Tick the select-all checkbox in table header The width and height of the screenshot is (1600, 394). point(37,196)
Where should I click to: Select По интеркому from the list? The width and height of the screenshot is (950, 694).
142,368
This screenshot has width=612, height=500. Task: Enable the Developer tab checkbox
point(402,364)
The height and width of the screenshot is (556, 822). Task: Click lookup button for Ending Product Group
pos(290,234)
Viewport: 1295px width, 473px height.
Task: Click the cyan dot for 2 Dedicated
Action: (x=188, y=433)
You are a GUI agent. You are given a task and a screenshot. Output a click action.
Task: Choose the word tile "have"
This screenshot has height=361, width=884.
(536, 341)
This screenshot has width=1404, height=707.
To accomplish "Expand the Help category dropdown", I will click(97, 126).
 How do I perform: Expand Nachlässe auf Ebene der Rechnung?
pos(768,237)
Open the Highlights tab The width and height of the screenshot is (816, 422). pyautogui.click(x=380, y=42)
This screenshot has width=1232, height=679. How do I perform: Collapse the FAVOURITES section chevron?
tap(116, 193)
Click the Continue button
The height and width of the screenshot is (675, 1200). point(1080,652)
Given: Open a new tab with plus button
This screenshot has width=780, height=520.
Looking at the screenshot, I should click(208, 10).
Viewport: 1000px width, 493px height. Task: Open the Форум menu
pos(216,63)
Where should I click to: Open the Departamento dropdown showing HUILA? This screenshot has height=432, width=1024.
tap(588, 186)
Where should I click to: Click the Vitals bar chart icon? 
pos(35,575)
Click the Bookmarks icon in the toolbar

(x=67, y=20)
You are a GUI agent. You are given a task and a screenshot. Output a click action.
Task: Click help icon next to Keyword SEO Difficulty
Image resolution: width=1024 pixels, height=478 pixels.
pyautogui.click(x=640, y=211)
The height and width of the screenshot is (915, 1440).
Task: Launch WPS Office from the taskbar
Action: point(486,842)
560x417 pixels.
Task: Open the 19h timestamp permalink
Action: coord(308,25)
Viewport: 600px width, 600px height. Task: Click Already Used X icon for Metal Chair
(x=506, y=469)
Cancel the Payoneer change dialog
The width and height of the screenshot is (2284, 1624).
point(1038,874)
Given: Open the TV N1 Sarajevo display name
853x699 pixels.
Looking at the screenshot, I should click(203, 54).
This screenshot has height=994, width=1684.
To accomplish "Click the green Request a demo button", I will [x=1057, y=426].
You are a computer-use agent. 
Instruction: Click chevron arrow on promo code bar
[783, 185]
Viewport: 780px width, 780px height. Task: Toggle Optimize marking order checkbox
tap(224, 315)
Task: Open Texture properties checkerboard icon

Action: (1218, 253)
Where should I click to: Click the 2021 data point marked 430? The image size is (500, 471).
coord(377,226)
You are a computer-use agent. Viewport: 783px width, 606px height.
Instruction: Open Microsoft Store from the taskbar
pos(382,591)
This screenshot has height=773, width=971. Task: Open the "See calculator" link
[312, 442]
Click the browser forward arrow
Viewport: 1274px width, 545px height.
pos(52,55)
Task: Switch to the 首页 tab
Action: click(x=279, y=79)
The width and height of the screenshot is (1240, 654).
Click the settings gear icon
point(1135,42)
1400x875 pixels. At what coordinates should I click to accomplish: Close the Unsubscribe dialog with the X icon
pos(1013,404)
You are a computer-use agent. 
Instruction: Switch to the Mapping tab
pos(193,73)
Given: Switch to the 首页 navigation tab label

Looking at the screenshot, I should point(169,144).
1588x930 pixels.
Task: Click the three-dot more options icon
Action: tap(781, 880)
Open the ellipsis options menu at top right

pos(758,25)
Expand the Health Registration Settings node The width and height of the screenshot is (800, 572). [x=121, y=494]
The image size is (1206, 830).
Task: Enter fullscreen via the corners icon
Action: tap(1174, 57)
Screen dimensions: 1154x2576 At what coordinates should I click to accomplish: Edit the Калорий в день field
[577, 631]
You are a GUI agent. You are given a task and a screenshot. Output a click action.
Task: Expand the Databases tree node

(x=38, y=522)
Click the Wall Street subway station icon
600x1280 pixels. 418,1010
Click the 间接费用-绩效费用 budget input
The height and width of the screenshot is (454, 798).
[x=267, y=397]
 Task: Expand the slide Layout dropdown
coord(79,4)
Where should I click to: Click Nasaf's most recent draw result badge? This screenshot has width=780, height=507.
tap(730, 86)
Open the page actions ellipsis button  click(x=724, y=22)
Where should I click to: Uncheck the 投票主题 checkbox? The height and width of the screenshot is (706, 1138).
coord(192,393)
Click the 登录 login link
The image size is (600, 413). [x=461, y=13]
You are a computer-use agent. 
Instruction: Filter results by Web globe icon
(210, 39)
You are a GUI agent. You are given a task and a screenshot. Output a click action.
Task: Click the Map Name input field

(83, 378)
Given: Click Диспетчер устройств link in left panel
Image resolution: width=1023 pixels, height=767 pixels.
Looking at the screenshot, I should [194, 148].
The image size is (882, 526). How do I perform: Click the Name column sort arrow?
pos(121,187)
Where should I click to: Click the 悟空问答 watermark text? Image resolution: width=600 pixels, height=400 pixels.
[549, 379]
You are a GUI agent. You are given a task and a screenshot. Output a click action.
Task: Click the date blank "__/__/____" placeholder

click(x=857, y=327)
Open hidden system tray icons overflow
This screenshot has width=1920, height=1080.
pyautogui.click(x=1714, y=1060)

ACTIVITY:
Tally the lines that hold the word "will" in the listing, and give the tally with nothing else.

TASK RESULT:
2